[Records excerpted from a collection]
####################
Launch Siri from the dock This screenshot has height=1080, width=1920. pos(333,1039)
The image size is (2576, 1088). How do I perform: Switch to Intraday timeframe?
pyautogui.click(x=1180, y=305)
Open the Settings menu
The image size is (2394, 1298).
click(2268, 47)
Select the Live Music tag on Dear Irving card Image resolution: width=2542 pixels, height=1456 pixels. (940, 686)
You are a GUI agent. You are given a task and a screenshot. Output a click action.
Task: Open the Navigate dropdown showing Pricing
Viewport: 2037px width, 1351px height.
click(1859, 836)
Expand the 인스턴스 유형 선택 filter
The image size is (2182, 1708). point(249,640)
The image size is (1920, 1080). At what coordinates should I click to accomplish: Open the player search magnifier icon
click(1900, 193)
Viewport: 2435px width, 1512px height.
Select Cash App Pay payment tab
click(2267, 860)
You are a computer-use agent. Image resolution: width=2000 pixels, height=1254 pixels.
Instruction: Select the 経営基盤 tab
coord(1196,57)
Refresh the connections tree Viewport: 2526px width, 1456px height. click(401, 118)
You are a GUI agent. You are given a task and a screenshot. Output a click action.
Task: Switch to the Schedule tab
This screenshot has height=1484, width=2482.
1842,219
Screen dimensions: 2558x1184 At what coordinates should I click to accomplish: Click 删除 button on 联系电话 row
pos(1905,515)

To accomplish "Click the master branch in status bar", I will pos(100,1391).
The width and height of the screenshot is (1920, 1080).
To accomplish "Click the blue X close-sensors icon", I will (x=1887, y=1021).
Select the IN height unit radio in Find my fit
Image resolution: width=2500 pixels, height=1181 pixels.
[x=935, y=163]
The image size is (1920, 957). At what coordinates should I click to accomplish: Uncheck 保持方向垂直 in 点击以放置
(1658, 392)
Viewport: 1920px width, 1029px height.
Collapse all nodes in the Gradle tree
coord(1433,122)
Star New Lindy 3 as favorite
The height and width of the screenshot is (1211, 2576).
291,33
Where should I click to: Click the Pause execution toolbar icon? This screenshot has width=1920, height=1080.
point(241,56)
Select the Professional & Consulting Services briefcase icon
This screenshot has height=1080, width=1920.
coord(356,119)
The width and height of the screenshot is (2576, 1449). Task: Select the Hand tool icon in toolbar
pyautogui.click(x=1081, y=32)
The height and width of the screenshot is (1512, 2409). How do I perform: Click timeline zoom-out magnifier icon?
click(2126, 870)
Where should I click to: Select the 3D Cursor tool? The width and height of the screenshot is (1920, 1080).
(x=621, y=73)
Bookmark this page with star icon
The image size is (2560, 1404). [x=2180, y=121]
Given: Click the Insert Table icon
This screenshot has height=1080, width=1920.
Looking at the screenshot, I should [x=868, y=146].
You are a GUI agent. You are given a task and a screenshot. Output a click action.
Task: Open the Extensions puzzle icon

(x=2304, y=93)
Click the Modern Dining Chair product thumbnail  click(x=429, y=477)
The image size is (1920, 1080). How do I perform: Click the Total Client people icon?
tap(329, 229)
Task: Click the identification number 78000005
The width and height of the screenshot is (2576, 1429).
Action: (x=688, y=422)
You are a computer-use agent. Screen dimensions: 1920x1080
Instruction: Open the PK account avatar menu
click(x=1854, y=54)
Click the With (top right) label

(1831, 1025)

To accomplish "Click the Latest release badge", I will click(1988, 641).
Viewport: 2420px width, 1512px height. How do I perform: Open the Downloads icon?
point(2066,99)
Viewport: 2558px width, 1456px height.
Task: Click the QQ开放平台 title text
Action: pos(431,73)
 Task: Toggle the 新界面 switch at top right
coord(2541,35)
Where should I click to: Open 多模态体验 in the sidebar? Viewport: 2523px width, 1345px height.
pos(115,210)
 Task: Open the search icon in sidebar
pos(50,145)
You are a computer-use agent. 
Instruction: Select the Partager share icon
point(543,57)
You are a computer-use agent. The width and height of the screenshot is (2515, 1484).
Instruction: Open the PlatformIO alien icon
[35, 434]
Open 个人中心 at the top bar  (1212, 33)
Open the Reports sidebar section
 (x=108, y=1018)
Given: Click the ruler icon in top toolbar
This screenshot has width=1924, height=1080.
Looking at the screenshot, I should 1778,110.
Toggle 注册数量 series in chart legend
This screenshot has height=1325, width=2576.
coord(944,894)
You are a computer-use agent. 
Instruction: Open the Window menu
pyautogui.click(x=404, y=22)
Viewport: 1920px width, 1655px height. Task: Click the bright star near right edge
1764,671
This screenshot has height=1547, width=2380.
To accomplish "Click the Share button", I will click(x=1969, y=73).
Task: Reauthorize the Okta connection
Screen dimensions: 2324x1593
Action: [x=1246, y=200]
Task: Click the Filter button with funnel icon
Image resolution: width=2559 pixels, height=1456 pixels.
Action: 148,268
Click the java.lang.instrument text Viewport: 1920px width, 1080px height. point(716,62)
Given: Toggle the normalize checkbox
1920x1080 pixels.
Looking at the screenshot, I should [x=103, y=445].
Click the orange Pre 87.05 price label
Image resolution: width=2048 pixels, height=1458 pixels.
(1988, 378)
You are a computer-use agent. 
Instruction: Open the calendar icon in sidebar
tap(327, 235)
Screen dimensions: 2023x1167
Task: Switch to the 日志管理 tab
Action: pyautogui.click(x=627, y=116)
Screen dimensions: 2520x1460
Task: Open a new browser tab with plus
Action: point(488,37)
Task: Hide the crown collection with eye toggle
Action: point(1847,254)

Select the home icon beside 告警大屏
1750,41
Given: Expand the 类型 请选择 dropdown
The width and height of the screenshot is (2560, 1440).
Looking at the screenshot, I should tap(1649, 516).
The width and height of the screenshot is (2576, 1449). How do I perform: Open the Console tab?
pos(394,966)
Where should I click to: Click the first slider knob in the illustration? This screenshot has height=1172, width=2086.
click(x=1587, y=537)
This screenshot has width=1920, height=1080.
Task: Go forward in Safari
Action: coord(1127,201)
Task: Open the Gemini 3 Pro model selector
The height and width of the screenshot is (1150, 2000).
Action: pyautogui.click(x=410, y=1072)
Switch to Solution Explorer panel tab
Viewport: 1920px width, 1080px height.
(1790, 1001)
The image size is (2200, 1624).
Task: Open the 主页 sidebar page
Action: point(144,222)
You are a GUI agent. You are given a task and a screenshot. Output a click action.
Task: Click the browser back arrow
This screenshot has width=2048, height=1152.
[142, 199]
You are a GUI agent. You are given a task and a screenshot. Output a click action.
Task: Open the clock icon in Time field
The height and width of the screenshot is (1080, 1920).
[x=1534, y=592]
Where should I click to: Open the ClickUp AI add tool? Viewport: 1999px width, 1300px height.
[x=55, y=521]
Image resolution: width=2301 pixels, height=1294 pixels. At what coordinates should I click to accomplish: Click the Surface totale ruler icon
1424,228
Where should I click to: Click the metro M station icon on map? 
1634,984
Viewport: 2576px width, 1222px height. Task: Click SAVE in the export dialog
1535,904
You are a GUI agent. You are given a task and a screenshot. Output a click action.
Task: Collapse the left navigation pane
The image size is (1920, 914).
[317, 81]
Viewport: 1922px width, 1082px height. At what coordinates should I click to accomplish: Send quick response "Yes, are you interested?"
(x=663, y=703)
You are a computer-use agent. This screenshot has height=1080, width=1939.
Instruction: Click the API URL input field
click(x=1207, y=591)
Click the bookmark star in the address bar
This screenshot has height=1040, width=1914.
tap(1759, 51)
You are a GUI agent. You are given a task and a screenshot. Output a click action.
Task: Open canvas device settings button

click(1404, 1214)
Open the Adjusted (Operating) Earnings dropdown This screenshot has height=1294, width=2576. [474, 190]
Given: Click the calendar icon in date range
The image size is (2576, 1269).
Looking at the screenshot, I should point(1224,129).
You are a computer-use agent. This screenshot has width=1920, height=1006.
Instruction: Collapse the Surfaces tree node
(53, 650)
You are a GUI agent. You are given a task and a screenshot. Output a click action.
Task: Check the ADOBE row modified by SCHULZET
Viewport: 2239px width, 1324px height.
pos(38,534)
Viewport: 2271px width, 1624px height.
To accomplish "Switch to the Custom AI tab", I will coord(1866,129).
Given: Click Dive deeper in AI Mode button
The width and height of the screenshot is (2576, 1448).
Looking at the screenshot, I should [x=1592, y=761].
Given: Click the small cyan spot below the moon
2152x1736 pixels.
####################
Leave out every line above except those from the line with "Select the IN" up to and including the line with "Viewport: 1920px width, 1029px height.", and copy those exactly.

Select the IN height unit radio in Find my fit
Image resolution: width=2500 pixels, height=1181 pixels.
[x=935, y=163]
The image size is (1920, 957). At what coordinates should I click to accomplish: Uncheck 保持方向垂直 in 点击以放置
(1658, 392)
Viewport: 1920px width, 1029px height.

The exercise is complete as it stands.